Copy every line of the listing below character for character, changing nothing.

# START OF SUPPLIED DATA

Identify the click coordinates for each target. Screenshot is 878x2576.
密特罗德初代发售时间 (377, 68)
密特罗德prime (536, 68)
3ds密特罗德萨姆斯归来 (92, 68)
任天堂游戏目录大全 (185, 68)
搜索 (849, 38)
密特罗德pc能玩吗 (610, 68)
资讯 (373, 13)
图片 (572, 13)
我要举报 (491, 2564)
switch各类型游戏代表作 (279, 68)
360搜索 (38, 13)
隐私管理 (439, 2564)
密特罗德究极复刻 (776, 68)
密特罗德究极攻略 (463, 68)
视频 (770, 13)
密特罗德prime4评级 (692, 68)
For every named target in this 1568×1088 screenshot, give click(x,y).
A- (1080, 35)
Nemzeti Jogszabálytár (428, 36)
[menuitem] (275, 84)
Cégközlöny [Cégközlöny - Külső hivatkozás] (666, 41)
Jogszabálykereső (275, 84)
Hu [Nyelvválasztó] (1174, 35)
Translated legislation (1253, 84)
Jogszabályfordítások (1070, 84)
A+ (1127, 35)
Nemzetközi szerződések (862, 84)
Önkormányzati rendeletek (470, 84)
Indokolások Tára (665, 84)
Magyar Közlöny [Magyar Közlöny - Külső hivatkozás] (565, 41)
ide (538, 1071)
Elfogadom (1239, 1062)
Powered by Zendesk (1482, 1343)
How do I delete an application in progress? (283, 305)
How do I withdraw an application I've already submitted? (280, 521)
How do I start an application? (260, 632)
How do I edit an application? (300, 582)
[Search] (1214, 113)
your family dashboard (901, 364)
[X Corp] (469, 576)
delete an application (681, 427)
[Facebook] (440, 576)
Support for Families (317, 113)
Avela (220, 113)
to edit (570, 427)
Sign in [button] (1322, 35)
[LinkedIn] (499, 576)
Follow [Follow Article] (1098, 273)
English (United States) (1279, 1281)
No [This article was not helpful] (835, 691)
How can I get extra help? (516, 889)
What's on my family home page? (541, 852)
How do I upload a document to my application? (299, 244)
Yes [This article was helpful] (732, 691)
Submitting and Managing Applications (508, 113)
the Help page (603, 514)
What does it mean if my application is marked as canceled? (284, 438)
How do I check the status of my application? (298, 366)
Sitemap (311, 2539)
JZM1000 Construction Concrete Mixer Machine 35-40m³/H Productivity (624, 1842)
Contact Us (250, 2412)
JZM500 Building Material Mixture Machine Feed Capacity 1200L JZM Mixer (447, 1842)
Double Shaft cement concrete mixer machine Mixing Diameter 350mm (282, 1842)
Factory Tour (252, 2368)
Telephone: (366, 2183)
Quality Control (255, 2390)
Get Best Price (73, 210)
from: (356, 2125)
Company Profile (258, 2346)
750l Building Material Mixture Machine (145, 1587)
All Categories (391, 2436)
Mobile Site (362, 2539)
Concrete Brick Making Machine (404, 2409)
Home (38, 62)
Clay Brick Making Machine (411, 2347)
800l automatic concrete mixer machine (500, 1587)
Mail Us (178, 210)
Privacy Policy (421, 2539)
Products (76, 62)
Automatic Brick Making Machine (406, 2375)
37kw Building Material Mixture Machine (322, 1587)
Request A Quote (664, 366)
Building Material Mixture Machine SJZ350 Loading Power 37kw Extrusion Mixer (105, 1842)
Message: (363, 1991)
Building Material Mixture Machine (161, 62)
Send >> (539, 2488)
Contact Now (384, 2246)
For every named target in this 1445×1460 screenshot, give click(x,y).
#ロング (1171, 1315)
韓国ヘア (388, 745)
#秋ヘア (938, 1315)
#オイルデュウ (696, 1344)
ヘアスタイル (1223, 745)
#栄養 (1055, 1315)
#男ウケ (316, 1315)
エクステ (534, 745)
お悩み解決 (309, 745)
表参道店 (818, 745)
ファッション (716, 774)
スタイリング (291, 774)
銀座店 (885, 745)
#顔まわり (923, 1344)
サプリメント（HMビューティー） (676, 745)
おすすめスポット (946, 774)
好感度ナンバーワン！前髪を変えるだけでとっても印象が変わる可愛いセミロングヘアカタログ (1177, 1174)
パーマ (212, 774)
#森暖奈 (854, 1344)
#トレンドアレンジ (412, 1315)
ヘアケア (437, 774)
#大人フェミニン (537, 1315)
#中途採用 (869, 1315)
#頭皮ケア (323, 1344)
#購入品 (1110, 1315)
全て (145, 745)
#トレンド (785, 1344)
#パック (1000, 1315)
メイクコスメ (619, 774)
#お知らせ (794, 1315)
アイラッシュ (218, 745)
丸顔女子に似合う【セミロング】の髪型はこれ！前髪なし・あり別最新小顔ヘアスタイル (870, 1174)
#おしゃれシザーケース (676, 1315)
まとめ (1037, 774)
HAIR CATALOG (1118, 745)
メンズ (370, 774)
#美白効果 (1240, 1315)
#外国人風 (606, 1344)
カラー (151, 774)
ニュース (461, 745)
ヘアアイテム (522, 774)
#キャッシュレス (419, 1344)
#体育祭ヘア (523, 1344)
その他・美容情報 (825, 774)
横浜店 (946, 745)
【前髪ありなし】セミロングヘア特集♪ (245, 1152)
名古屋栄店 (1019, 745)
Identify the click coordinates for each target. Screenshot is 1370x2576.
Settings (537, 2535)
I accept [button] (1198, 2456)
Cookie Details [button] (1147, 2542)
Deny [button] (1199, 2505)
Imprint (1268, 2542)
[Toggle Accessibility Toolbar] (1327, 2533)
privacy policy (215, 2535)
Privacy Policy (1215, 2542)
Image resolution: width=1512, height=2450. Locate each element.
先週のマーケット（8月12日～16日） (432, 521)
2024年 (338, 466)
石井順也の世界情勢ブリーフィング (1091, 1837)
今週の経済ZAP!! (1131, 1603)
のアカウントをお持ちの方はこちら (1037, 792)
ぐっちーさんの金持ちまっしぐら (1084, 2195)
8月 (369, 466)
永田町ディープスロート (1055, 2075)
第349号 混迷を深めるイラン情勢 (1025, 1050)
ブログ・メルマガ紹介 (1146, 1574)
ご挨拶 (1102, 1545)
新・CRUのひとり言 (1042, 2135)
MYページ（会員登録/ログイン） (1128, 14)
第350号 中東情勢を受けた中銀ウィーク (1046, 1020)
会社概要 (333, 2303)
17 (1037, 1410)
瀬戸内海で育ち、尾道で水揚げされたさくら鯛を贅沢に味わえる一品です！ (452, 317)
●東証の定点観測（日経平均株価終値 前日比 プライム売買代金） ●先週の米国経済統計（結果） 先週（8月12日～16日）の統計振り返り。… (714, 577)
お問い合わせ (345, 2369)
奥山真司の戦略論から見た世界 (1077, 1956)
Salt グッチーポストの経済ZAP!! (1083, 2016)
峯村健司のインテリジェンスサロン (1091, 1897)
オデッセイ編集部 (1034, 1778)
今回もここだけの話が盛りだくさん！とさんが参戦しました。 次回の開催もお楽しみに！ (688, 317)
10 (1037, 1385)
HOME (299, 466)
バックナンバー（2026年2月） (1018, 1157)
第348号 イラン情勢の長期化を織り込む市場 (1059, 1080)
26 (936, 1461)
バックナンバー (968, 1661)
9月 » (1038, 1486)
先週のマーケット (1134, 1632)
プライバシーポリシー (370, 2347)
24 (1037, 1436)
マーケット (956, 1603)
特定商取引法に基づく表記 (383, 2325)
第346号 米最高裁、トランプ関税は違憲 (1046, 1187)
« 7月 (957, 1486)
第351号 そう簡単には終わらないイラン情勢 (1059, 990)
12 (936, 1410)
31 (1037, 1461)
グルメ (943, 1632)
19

# END OF SUPPLIED DATA

OUTPUT:
Identify the click coordinates for each target. Screenshot is 878x2576.
密特罗德初代发售时间 (377, 68)
密特罗德prime (536, 68)
3ds密特罗德萨姆斯归来 (92, 68)
任天堂游戏目录大全 (185, 68)
搜索 (849, 38)
密特罗德pc能玩吗 (610, 68)
资讯 (373, 13)
图片 (572, 13)
我要举报 (491, 2564)
switch各类型游戏代表作 (279, 68)
360搜索 (38, 13)
隐私管理 (439, 2564)
密特罗德究极复刻 (776, 68)
密特罗德究极攻略 (463, 68)
视频 (770, 13)
密特罗德prime4评级 (692, 68)
For every named target in this 1568×1088 screenshot, give click(x,y).
A- (1080, 35)
Nemzeti Jogszabálytár (428, 36)
[menuitem] (275, 84)
Cégközlöny [Cégközlöny - Külső hivatkozás] (666, 41)
Jogszabálykereső (275, 84)
Hu [Nyelvválasztó] (1174, 35)
Translated legislation (1253, 84)
Jogszabályfordítások (1070, 84)
A+ (1127, 35)
Nemzetközi szerződések (862, 84)
Önkormányzati rendeletek (470, 84)
Indokolások Tára (665, 84)
Magyar Közlöny [Magyar Közlöny - Külső hivatkozás] (565, 41)
ide (538, 1071)
Elfogadom (1239, 1062)
Powered by Zendesk (1482, 1343)
How do I delete an application in progress? (283, 305)
How do I withdraw an application I've already submitted? (280, 521)
How do I start an application? (260, 632)
How do I edit an application? (300, 582)
[Search] (1214, 113)
your family dashboard (901, 364)
[X Corp] (469, 576)
delete an application (681, 427)
[Facebook] (440, 576)
Support for Families (317, 113)
Avela (220, 113)
to edit (570, 427)
Sign in [button] (1322, 35)
[LinkedIn] (499, 576)
Follow [Follow Article] (1098, 273)
English (United States) (1279, 1281)
No [This article was not helpful] (835, 691)
How can I get extra help? (516, 889)
What's on my family home page? (541, 852)
How do I upload a document to my application? (299, 244)
Yes [This article was helpful] (732, 691)
Submitting and Managing Applications (508, 113)
the Help page (603, 514)
What does it mean if my application is marked as canceled? (284, 438)
How do I check the status of my application? (298, 366)
Sitemap (311, 2539)
JZM1000 Construction Concrete Mixer Machine 35-40m³/H Productivity (624, 1842)
Contact Us (250, 2412)
JZM500 Building Material Mixture Machine Feed Capacity 1200L JZM Mixer (447, 1842)
Double Shaft cement concrete mixer machine Mixing Diameter 350mm (282, 1842)
Factory Tour (252, 2368)
Telephone: (366, 2183)
Quality Control (255, 2390)
Get Best Price (73, 210)
from: (356, 2125)
Company Profile (258, 2346)
750l Building Material Mixture Machine (145, 1587)
All Categories (391, 2436)
Mobile Site (362, 2539)
Concrete Brick Making Machine (404, 2409)
Home (38, 62)
Clay Brick Making Machine (411, 2347)
800l automatic concrete mixer machine (500, 1587)
Mail Us (178, 210)
Privacy Policy (421, 2539)
Products (76, 62)
Automatic Brick Making Machine (406, 2375)
37kw Building Material Mixture Machine (322, 1587)
Request A Quote (664, 366)
Building Material Mixture Machine SJZ350 Loading Power 37kw Extrusion Mixer (105, 1842)
Message: (363, 1991)
Building Material Mixture Machine (161, 62)
Send >> (539, 2488)
Contact Now (384, 2246)
For every named target in this 1445×1460 screenshot, give click(x,y).
#ロング (1171, 1315)
韓国ヘア (388, 745)
#秋ヘア (938, 1315)
#オイルデュウ (696, 1344)
ヘアスタイル (1223, 745)
#栄養 (1055, 1315)
#男ウケ (316, 1315)
エクステ (534, 745)
お悩み解決 (309, 745)
表参道店 (818, 745)
ファッション (716, 774)
スタイリング (291, 774)
銀座店 (885, 745)
#顔まわり (923, 1344)
サプリメント（HMビューティー） (676, 745)
おすすめスポット (946, 774)
好感度ナンバーワン！前髪を変えるだけでとっても印象が変わる可愛いセミロングヘアカタログ (1177, 1174)
パーマ (212, 774)
#森暖奈 (854, 1344)
#トレンドアレンジ (412, 1315)
ヘアケア (437, 774)
#大人フェミニン (537, 1315)
#中途採用 (869, 1315)
#頭皮ケア (323, 1344)
#購入品 (1110, 1315)
全て (145, 745)
#トレンド (785, 1344)
#パック (1000, 1315)
メイクコスメ (619, 774)
#お知らせ (794, 1315)
アイラッシュ (218, 745)
丸顔女子に似合う【セミロング】の髪型はこれ！前髪なし・あり別最新小顔ヘアスタイル (870, 1174)
#おしゃれシザーケース (676, 1315)
まとめ (1037, 774)
HAIR CATALOG (1118, 745)
メンズ (370, 774)
#美白効果 (1240, 1315)
#外国人風 (606, 1344)
カラー (151, 774)
ニュース (461, 745)
ヘアアイテム (522, 774)
#キャッシュレス (419, 1344)
#体育祭ヘア (523, 1344)
その他・美容情報 (825, 774)
横浜店 (946, 745)
【前髪ありなし】セミロングヘア特集♪ (245, 1152)
名古屋栄店 (1019, 745)
Identify the click coordinates for each target. Screenshot is 1370x2576.
Settings (537, 2535)
I accept [button] (1198, 2456)
Cookie Details [button] (1147, 2542)
Deny [button] (1199, 2505)
Imprint (1268, 2542)
[Toggle Accessibility Toolbar] (1327, 2533)
privacy policy (215, 2535)
Privacy Policy (1215, 2542)
Image resolution: width=1512, height=2450. Locate each element.
先週のマーケット（8月12日～16日） (432, 521)
2024年 (338, 466)
石井順也の世界情勢ブリーフィング (1091, 1837)
今週の経済ZAP!! (1131, 1603)
のアカウントをお持ちの方はこちら (1037, 792)
ぐっちーさんの金持ちまっしぐら (1084, 2195)
8月 (369, 466)
永田町ディープスロート (1055, 2075)
第349号 混迷を深めるイラン情勢 (1025, 1050)
ブログ・メルマガ紹介 (1146, 1574)
ご挨拶 (1102, 1545)
新・CRUのひとり言 (1042, 2135)
MYページ（会員登録/ログイン） (1128, 14)
第350号 中東情勢を受けた中銀ウィーク (1046, 1020)
会社概要 (333, 2303)
17 (1037, 1410)
瀬戸内海で育ち、尾道で水揚げされたさくら鯛を贅沢に味わえる一品です！ (452, 317)
●東証の定点観測（日経平均株価終値 前日比 プライム売買代金） ●先週の米国経済統計（結果） 先週（8月12日～16日）の統計振り返り。… (714, 577)
お問い合わせ (345, 2369)
奥山真司の戦略論から見た世界 (1077, 1956)
Salt グッチーポストの経済ZAP!! (1083, 2016)
峯村健司のインテリジェンスサロン (1091, 1897)
オデッセイ編集部 (1034, 1778)
今回もここだけの話が盛りだくさん！とさんが参戦しました。 次回の開催もお楽しみに！ (688, 317)
10 (1037, 1385)
HOME (299, 466)
バックナンバー（2026年2月） (1018, 1157)
第348号 イラン情勢の長期化を織り込む市場 (1059, 1080)
26 (936, 1461)
バックナンバー (968, 1661)
9月 » (1038, 1486)
先週のマーケット (1134, 1632)
プライバシーポリシー (370, 2347)
24 (1037, 1436)
マーケット (956, 1603)
特定商取引法に基づく表記 (383, 2325)
第346号 米最高裁、トランプ関税は違憲 (1046, 1187)
« 7月 (957, 1486)
第351号 そう簡単には終わらないイラン情勢 (1059, 990)
12 (936, 1410)
31 (1037, 1461)
グルメ (943, 1632)
19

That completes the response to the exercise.